■ MATERIAL FOR THE TASK
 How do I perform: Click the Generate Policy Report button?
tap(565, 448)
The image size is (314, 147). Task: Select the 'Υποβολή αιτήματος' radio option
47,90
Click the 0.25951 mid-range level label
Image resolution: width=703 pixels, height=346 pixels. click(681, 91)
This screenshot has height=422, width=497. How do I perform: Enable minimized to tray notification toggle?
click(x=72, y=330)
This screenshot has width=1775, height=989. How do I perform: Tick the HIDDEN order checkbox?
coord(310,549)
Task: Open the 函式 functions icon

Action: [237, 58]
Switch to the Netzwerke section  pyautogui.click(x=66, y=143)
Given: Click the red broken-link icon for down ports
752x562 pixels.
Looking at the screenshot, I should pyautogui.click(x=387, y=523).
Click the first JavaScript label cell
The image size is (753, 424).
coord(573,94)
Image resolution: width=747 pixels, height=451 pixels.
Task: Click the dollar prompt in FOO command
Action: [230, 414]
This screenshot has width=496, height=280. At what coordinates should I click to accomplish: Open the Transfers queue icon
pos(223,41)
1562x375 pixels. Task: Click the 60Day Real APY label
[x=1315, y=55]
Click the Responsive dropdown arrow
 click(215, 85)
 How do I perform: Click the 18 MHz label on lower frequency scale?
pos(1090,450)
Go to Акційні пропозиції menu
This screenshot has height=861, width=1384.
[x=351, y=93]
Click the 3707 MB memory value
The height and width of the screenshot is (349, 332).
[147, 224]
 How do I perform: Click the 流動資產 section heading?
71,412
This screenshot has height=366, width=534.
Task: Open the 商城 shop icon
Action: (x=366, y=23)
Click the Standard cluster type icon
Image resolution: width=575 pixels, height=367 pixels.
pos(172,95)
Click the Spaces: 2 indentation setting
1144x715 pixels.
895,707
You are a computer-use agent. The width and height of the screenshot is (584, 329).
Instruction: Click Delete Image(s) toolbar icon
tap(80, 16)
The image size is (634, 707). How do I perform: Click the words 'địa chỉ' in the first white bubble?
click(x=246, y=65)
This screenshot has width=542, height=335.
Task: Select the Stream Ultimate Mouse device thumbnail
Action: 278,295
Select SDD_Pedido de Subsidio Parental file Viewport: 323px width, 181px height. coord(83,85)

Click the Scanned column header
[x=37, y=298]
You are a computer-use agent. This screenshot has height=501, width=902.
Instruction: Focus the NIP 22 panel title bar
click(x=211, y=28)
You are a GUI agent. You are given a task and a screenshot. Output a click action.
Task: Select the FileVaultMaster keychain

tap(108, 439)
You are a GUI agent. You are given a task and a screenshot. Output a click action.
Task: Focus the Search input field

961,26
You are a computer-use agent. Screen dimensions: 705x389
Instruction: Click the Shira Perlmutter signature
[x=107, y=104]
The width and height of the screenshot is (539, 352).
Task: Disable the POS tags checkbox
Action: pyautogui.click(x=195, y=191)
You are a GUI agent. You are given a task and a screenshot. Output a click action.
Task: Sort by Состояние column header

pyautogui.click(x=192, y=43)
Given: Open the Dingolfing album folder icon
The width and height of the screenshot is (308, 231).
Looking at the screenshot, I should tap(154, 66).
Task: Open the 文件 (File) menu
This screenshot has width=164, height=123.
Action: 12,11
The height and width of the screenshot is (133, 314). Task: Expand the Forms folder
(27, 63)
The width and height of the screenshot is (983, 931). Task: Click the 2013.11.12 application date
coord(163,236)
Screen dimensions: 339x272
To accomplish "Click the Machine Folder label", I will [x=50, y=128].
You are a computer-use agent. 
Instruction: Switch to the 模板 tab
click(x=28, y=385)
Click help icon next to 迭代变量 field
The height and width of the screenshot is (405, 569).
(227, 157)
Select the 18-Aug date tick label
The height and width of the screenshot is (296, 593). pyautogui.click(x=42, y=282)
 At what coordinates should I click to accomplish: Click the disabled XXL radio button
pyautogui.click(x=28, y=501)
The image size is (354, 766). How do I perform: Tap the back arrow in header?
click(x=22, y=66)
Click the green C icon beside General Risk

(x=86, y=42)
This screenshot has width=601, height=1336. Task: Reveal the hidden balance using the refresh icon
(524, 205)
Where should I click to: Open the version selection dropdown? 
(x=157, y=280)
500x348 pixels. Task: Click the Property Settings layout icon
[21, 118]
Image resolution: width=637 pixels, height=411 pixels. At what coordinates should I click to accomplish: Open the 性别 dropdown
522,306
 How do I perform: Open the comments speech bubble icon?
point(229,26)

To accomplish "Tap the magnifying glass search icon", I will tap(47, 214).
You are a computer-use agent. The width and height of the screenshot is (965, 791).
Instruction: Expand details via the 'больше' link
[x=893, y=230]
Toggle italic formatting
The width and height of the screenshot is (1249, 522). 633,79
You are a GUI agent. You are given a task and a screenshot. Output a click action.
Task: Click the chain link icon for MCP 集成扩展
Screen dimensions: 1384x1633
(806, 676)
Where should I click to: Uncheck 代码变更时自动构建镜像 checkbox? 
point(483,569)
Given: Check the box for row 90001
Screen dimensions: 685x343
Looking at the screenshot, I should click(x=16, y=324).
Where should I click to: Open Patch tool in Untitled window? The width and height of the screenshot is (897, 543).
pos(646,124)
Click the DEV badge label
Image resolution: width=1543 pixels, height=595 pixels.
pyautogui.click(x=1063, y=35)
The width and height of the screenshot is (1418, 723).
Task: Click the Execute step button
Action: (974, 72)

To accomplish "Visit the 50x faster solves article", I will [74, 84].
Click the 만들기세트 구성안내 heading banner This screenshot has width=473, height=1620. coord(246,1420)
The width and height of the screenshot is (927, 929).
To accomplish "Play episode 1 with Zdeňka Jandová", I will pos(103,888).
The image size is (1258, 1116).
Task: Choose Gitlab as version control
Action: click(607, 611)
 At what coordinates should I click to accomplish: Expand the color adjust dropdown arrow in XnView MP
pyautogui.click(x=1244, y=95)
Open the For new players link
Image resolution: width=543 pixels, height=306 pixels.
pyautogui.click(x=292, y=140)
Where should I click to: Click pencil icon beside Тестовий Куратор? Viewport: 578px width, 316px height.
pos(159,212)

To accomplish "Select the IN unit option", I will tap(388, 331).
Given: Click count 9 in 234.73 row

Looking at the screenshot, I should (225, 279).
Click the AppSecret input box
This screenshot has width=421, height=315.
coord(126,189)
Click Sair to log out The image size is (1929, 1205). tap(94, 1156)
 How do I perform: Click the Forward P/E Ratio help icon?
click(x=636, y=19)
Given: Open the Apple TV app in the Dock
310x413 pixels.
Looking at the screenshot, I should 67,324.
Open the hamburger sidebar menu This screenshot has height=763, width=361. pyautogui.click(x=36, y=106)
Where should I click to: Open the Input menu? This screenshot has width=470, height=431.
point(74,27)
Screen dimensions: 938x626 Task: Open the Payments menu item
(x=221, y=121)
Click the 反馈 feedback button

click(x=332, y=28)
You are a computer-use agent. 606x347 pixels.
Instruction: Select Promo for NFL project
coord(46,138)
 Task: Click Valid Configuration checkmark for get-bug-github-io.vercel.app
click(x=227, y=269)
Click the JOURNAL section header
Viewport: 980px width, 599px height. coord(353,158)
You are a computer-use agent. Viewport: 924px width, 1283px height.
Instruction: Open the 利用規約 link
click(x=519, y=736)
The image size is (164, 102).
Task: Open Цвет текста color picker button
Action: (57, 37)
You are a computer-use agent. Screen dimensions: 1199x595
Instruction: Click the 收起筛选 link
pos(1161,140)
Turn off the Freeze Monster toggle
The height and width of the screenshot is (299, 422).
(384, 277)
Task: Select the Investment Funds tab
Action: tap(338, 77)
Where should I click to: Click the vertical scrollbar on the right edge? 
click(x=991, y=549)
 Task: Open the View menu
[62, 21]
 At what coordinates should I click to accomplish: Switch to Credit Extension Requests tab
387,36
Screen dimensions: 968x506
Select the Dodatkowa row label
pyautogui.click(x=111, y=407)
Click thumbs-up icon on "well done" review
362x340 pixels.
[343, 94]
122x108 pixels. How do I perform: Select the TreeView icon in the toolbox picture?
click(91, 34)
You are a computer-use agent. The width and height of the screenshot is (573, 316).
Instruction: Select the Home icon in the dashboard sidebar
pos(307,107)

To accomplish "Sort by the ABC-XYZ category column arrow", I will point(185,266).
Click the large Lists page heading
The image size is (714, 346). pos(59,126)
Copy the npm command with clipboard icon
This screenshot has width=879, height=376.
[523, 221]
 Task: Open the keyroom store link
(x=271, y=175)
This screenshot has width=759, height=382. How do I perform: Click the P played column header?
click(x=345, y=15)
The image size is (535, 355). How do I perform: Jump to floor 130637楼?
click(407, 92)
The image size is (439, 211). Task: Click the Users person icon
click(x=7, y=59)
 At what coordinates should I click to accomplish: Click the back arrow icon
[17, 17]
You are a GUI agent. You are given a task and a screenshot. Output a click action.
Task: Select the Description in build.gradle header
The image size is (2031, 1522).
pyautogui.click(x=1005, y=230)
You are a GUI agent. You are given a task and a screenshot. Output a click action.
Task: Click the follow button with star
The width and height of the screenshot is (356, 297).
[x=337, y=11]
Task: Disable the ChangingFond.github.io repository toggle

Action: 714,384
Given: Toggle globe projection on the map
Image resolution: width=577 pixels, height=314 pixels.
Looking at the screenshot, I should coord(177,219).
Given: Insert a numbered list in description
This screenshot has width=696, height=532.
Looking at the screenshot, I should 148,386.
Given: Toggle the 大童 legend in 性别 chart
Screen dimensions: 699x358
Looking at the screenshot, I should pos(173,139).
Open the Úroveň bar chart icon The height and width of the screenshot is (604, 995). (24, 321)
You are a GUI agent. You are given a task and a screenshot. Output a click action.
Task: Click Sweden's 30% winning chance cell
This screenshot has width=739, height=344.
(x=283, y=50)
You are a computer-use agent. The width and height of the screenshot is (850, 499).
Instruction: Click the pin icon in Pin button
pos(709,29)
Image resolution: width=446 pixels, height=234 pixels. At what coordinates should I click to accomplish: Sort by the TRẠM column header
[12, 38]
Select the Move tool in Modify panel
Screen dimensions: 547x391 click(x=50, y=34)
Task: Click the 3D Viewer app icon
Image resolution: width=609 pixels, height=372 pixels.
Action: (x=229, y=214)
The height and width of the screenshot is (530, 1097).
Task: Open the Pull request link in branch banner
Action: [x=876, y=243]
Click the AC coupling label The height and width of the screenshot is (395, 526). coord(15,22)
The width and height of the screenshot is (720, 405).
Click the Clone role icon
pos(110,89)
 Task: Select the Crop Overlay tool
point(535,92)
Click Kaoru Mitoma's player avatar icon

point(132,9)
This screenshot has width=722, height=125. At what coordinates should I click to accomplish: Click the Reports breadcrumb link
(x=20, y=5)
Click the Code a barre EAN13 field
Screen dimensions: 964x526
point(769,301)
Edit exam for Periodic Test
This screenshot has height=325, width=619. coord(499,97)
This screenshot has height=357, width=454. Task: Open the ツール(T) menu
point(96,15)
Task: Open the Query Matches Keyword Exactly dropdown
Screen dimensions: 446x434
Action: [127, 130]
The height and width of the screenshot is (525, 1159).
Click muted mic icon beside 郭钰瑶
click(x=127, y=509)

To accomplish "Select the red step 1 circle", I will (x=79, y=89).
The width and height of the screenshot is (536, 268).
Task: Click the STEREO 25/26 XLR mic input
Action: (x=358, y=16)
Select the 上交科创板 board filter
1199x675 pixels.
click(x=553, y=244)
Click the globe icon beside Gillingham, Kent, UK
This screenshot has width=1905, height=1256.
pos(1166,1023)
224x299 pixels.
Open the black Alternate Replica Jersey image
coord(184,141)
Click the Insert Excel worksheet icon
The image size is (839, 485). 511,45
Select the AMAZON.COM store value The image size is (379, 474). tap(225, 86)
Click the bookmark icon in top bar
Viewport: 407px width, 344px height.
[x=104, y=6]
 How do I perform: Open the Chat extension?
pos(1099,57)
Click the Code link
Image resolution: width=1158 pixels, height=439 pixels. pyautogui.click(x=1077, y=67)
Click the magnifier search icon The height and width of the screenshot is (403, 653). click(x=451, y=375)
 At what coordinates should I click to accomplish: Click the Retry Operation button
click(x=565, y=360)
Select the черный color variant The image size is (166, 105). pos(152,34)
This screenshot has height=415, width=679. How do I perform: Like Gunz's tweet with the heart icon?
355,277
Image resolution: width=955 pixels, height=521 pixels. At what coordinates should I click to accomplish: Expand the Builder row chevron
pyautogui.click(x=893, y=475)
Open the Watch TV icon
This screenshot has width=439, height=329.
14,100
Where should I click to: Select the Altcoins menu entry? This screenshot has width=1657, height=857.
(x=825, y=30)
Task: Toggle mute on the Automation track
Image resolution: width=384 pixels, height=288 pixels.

■ WHAT IS ASKED
Copy out the lines from the one containing "Click the large Lists page heading" through the one containing "click(x=7, y=59)", including both of those lines, exactly as they appear.

■ FINISHED TASK
Click the large Lists page heading
The image size is (714, 346). pos(59,126)
Copy the npm command with clipboard icon
This screenshot has width=879, height=376.
[523, 221]
 Task: Open the keyroom store link
(x=271, y=175)
This screenshot has width=759, height=382. How do I perform: Click the P played column header?
click(x=345, y=15)
The image size is (535, 355). How do I perform: Jump to floor 130637楼?
click(407, 92)
The image size is (439, 211). Task: Click the Users person icon
click(x=7, y=59)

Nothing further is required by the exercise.